Normalmente, são três as variáveis envolvidas em um projeto de software: qualidade, escopo e custo. Podemos garantir realmente duas delas, mas nunca as três. Isso porque a qualidade não é negociável, e o custo deve ficar dentro do orçamento. A solução, então, é ter um escopo flexível, orientado ao cliente e não ao contrato. Traçando um paralelo, é como um Banco Central, que só pode controlar duas das variáveis taxa de juros, base monetária (inflação) e taxa de câmbio. O banco não pode garantir um valor determinado para as três, uma delas com certeza vai flutuar.
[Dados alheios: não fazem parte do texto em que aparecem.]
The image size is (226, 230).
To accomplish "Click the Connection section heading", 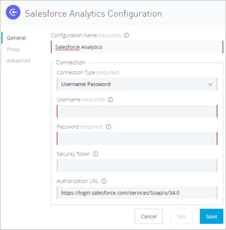I will (x=70, y=62).
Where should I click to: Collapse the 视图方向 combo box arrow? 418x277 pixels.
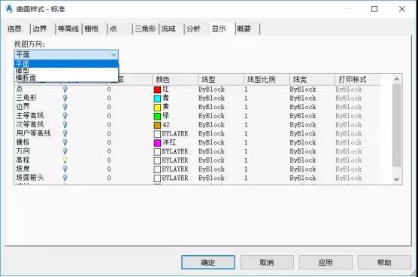pyautogui.click(x=114, y=55)
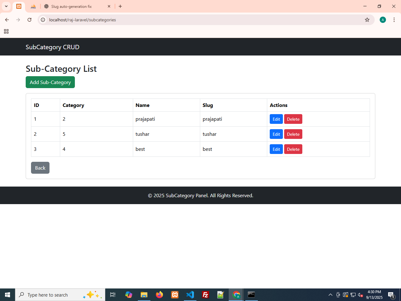Image resolution: width=401 pixels, height=301 pixels.
Task: Open the Chrome three-dot menu
Action: (394, 20)
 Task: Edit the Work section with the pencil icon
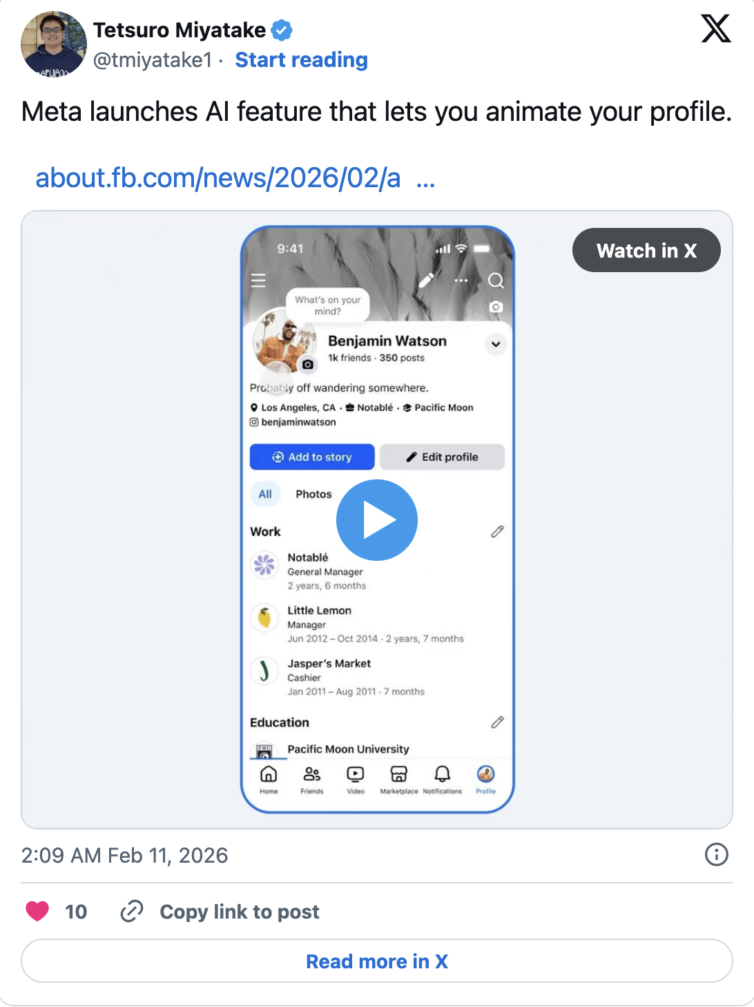point(496,531)
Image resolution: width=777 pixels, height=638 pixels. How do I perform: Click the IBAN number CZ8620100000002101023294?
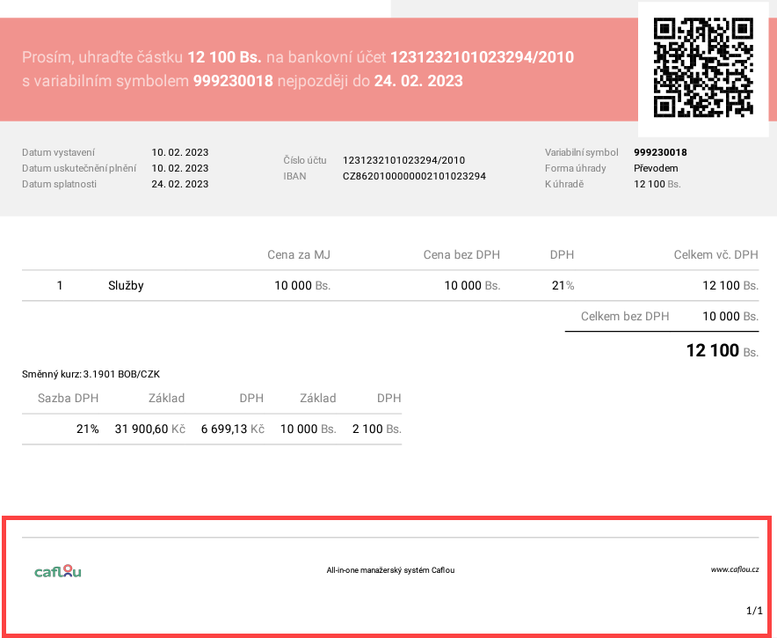pos(414,176)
O estado do conhecimento das últimas décadas mostra que o sucesso em projetos de software é construído a partir de uma abordagem empírica, um bom time, uma relação transparente e de confiança com o cliente e da participação integral dos envolvidos. Apesar disso, a norma ainda é o uso de desenvolvimento em cascata, no qual pessoas preferem assinar contratos inviáveis, caros e com três vezes menos chance de sucesso. A busca de um hedge em todas as dimensões elimina por construção o possível retorno do ativo.
Contradizer a academia, a indústria e as experiências empíricas é um autoengano que deixa e continuará deixando o Brasil fora de todas as referências no que diz respeito a desenvolvimento de software. Considerando o atual contexto de apagão de mão de obra e que, enquanto na Islândia o ensino básico oferece linguagens de programação no Brasil as crianças mal sabem português e matemática, não podemos nos dar ao luxo de fazer software errado.
*Fernando de la Riva, diretor-executivo da Concrete Solutions.